[Stored items]
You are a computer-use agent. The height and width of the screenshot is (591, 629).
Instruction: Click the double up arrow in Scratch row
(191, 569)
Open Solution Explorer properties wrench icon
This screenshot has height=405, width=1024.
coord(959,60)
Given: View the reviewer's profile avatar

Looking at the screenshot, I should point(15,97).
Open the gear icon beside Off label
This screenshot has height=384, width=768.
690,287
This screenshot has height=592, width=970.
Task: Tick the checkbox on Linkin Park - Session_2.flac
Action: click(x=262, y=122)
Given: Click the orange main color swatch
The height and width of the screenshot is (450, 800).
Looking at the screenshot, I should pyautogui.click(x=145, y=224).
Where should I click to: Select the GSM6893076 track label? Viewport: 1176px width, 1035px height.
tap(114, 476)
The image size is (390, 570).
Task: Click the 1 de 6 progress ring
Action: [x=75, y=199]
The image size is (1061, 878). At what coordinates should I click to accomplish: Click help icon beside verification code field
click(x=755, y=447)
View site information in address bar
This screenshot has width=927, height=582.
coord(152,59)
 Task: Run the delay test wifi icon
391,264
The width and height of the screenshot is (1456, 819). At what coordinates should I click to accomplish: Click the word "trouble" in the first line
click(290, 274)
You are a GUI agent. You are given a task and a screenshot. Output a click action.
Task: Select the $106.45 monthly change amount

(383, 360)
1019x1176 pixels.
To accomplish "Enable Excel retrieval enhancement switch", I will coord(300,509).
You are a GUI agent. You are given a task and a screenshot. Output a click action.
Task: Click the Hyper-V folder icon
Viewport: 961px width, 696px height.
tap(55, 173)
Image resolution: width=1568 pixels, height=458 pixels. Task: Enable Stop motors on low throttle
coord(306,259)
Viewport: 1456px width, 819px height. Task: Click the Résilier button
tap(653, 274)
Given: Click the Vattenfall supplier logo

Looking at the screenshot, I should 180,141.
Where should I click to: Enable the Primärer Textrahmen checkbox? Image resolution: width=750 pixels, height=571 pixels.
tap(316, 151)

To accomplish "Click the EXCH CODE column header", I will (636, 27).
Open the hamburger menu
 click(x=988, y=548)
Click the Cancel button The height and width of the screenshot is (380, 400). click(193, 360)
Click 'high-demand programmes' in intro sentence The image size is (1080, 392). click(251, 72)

**REQUEST:**
Reproduce verbatim the portion of the material that begins with the line containing "Open the hamburger menu" and continues through the end of the material.

**THE RESULT:**
Open the hamburger menu
 click(x=988, y=548)
Click the Cancel button The height and width of the screenshot is (380, 400). click(193, 360)
Click 'high-demand programmes' in intro sentence The image size is (1080, 392). click(251, 72)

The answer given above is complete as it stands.